Rhodes has worked hard over the years to transform himself from someone handy in the kitchen to all-round television performer. Rhodes Around Britain, in which he toured the country seeking to improve traditional regional dishes, made his name. But it was his hair, sticking up vertically, four inches from his skull - the crew-cut that time forgot - that became his trademark. He dared not alter it in case people didn't recognise him, and now, in his mid-thirties, he is stuck with it. Once, he was the new kid on the chopping block. Today, in spite of the success of his various restaurants, in London, Manchester and Edinburgh, he has been overtaken, on a scooter, by Jamie Oliver, the Naked Chef. And it hurts.
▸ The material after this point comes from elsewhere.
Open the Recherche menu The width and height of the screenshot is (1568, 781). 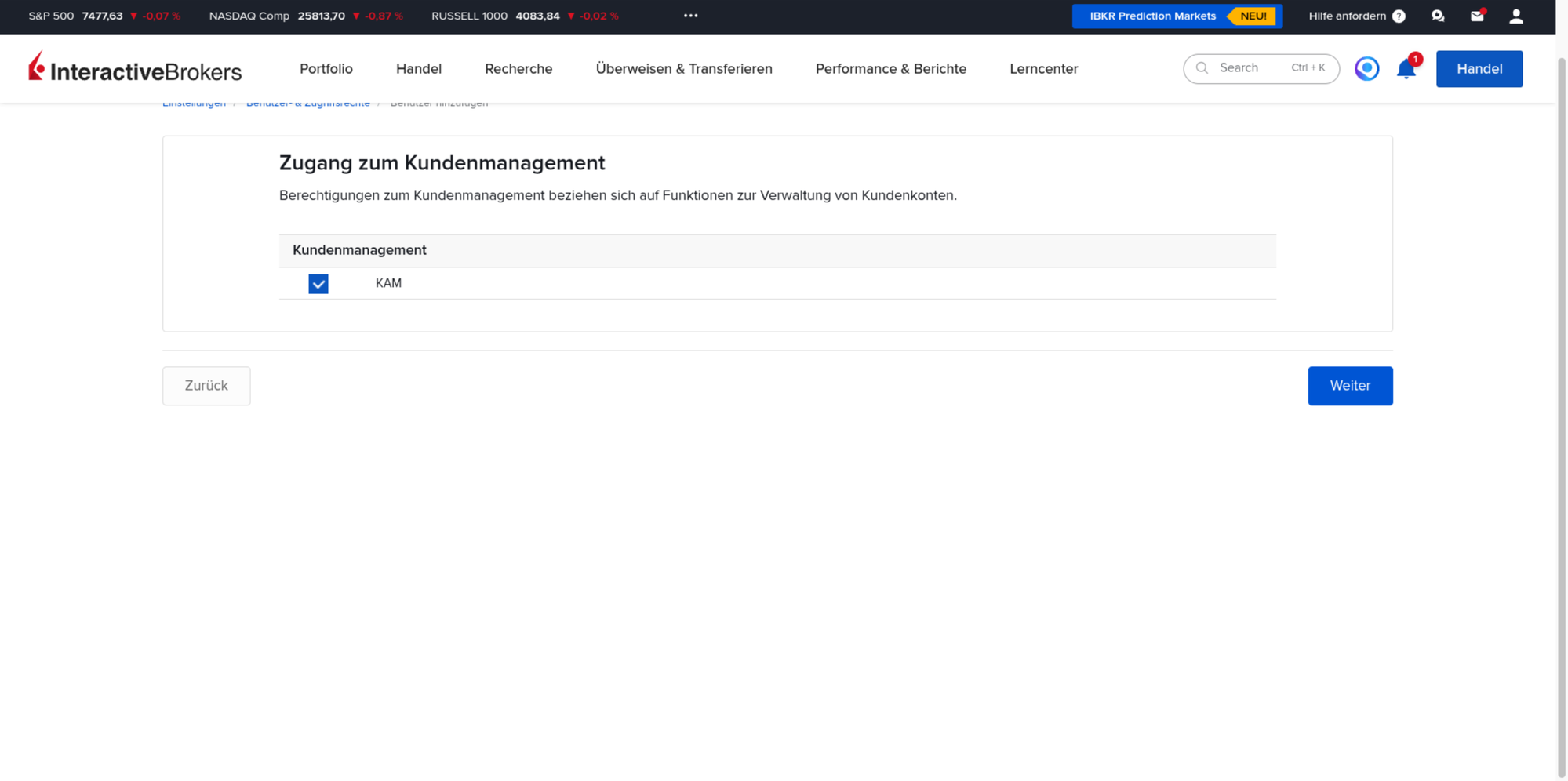click(518, 69)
Masterchef, with him as the centre of attraction, would give him the chance to reoccupy the herbal high ground, and put young Oliver in his place.
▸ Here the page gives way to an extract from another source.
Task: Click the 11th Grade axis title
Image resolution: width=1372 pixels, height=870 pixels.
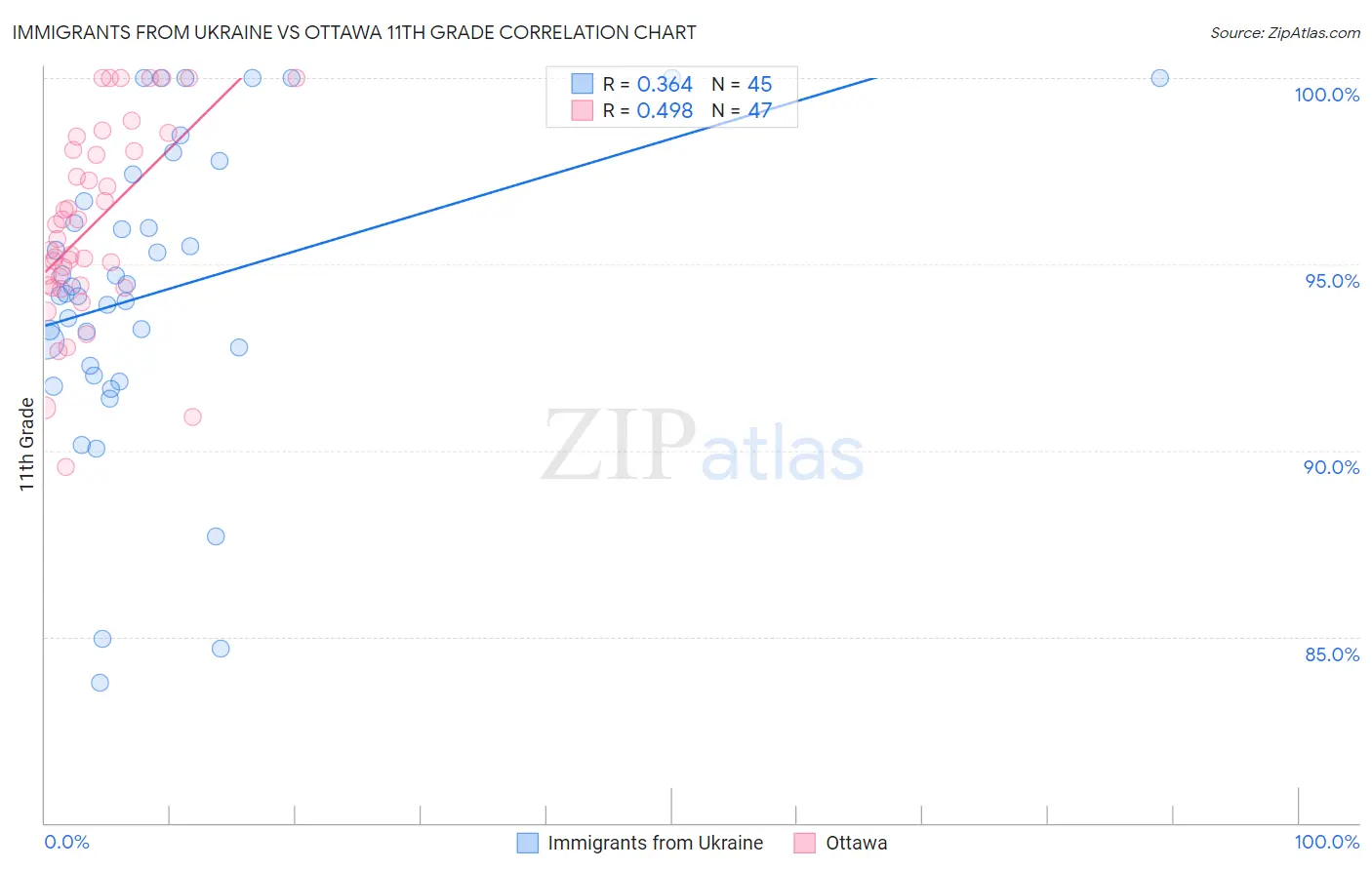Action: pyautogui.click(x=27, y=445)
What, though, of the contestants? An army of proud chefs is out there, waiting to strut its stuff, and if the BBC removes the field of battle, someone else could easily step in.
The format is owned by Union Pictures, an independent production company, which is known to be considering a variety of changes to ensure the programme is not decomissioned. So has Grossman had his chips? "Absolutely not", says Union's Brad Adams. And will the programme move to BBC2? "That's absolutely wrong. It's simply not the case." And what about Rhodes? "He is already fronting Masterchef in America. We have no other relationship with Gary."
So that's all right, then.
Next month, on the Bank Holiday Sunday, Masterchef will be back on our screens with a one-off celebrity special, in which Grossman will referee a cook-off between Ulrika Jonsson, Rick Wakeman and Jenny Agutter, with expert commentary from Jamie Oliver (who else?) and Raymond Blanc. Beyond that, who knows? Certainly not the BBC.
For would-be contestants, it could be a lean future. No more blue, red and green stage kitchens; no more lovingly guarded kitchen implements; no more etoliated "cogitations" from Loyd. The series is in fact sealed and delivered in two-and-a-half weeks, but due to the time distortion of television, it seems to last all winter.
This year's millennial - and possibly last - Masterchef winner was Marjorie Lang, a Scot, now living in St Andrews. Her victory was, one learns, a blow for the Queen, who had backed Isabel Radford, former buyer for the royal kitchens. Support for the programme, it appears, goes right to the top.
Should Grossman fail to keep his place as the impresario of British cuisine, or should Rhodes fail to displace him, neither should despair. The Government has just announced that, as part of its NHS reforms, it is looking for top chefs to work a little bit of magic on hospital menus. Now there is a challenge.